### Textabschnitt

%%

Dell im Krisenmodus: Steht das Schlimmste noch bevor?
Sie erinnern sich bestimmt: Anfang Februar hatte der US-Computerhersteller Dell harte Maßnahmen angekündigt, um auf die Flaute im PC-Markt zu reagieren. Demnach will der Techkonzern rund 6.650 Arbeitsplätze streichen.
Nun, etwa einen Monat später, hat Dell seine Zahlen zum Geschäftsjahr 2022/23 (per 3. Februar 2023) vorgelegt. Natürlich musste das Management wie erwartet Abstriche melden. Ganz so schlimm wie befürchtet fiel das Zahlenwerk aber nicht aus – vor allem das Schlussquartal sorgte durchaus für Überraschungen.
Dell: Schlussquartal 2022/23 – Umsatz besser als gedacht
Schauen Sie: In seinem vierten Geschäftsquartal per 3. Februar erzielte Dell einen Umsatz von 25,04 Milliarden Dollar. Das ist zwar ein Rückgang von 11 Prozent gegenüber dem Vorjahreszeitraum. Analysten hatten allerdings mit einem noch deutlicheren Einbruch gerechnet – im Schnitt auf 23,39 Milliarden Dollar.
Beginnen wir dem Negativen: Der Konzernbereich „Client Solutions“ musste beim Umsatz ein Minus von 23 Prozent auf 13,4 Milliarden Dollar hinnehmen. In der Sparte sind vor allem die klassischen Desktop-PCs, Notebooks, Monitore und Projektoren von Dell gebündelt. Ein Geschäft, das im letzten Jahr massiv unter Druck geriet.
Nach Angaben der Marktforschungsfirmen Canalys, Gartner und IDC sind die globalen PC-Verkäufe gerade im vierten Quartal 2022 deutlich eingebrochen – um mehr als 28 Prozent. Die Experten führen das vor allem auf zwei Faktoren zurück.
Zum einen haben viele Unternehmen und Verbraucher während der Corona-Krise in neue Computer investiert. Doch nun lässt diese Sonderkonjunktur nach. Zum anderen sorgt die hohe Inflation dafür, dass gerade die Endverbraucher ihr Geld zusammenhalten und deshalb auf teurere Anschaffungen wie PCs verzichten müssen.

%%

Setzen Sie den Bericht über die Geschäftszahlen von Dell im Anschluss an den letzten Satz fort.

### Datenauszug
%%

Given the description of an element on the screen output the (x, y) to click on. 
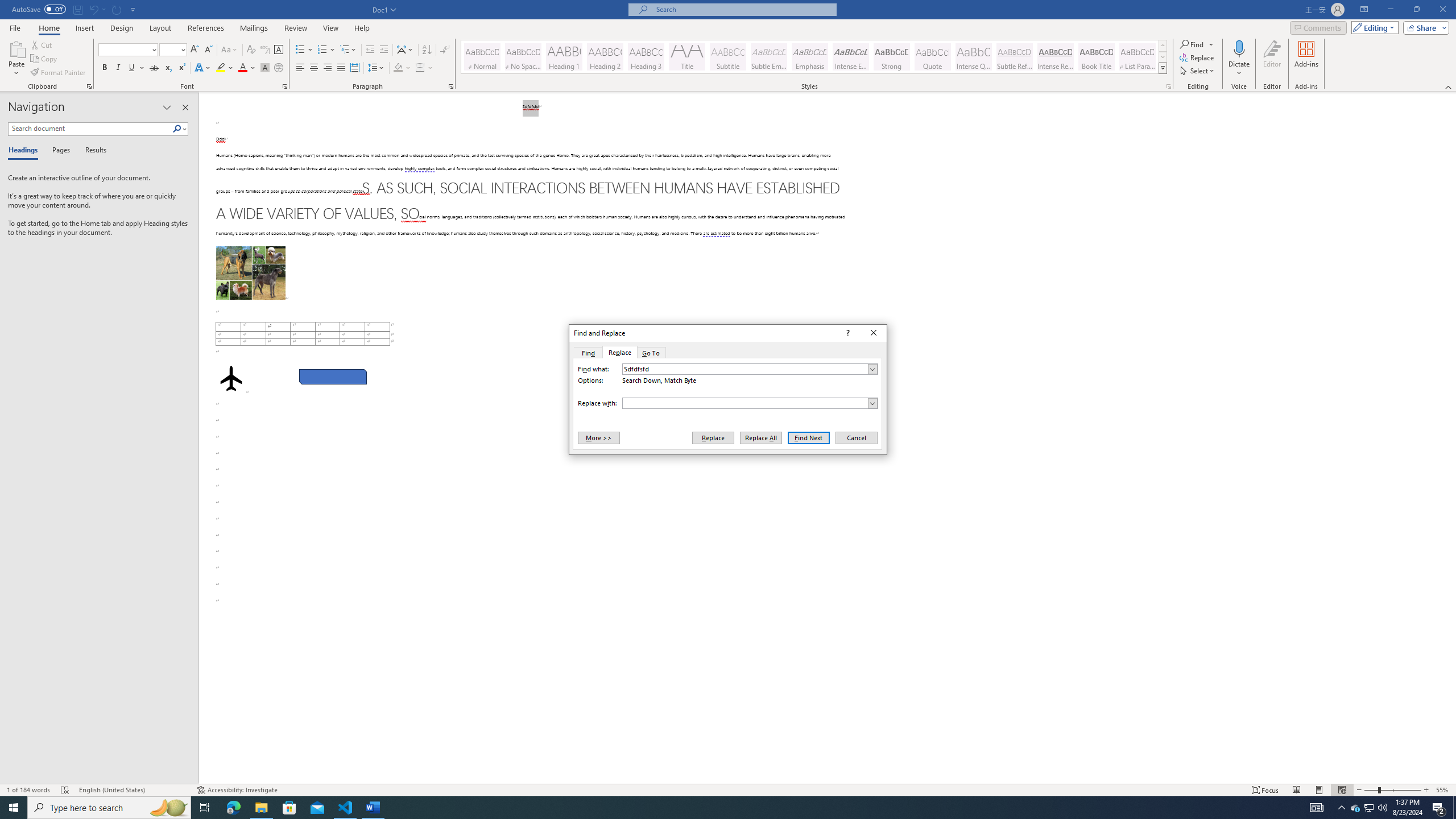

%%

### Lösung
Rechenzentren-Geschäft vs. PC-Flaute
Tatsächlich zeigt sich in den Zahlen von Dell eine gewisse Diskrepanz. So fielen die Umsätze von „Client Solutions“ in den drei Monaten bis zum 3. Februar im Bereich der Firmenkunden nur um 17 Prozent auf 10,7 Milliarden Dollar. Beim Geschäft mit den Verbrauchern hingegen kam es zu einem Einbruch um satte 40 Prozent auf 2,7 Milliarden Dollar. Die Unternehmen sind also in Sachen PC immer noch deutlich ausgabenfreudiger als die Privatbürger.
Ohnehin offenbart das Zahlenwerk auch positive Aspekte. So stieg der Umsatz der Sparte „Infrastructure Solutions“ im vierten Geschäftsquartal gar um 7 Prozent auf 9,9 Milliarden US-Dollar. In dem Konzernbereich ist das Geschäft mit Servern und Netzwerken (beide +5 % Umsatz) sowie Speichern (+10 % Umsatz) subsummiert. Dell beliefert hiermit unter anderem Rechenzentren und ist damit am Wachstumsmarkt rund um die Cloud beteiligt.
Positive Überraschung beim Profit
Das gute Geschäft mit den Rechenzentren konnte also die PC-Flaute abmildern. Aber wie sieht es beim Profit aus? Kurzum: Auch hier gab es eine positive Überraschung.
In seinem vierten Geschäftsquartal verdiente Dell ohne Sonderposten 1,80 Dollar je Aktie. Das ist ein Plus von 8 Dollar-Cent im Vergleich zum Vorjahreszeitraum. Und: Von Factset befragte Analysten hatten im Schnitt nur mit 1,64 Dollar gerechnet.
Aber wie geht es weiter?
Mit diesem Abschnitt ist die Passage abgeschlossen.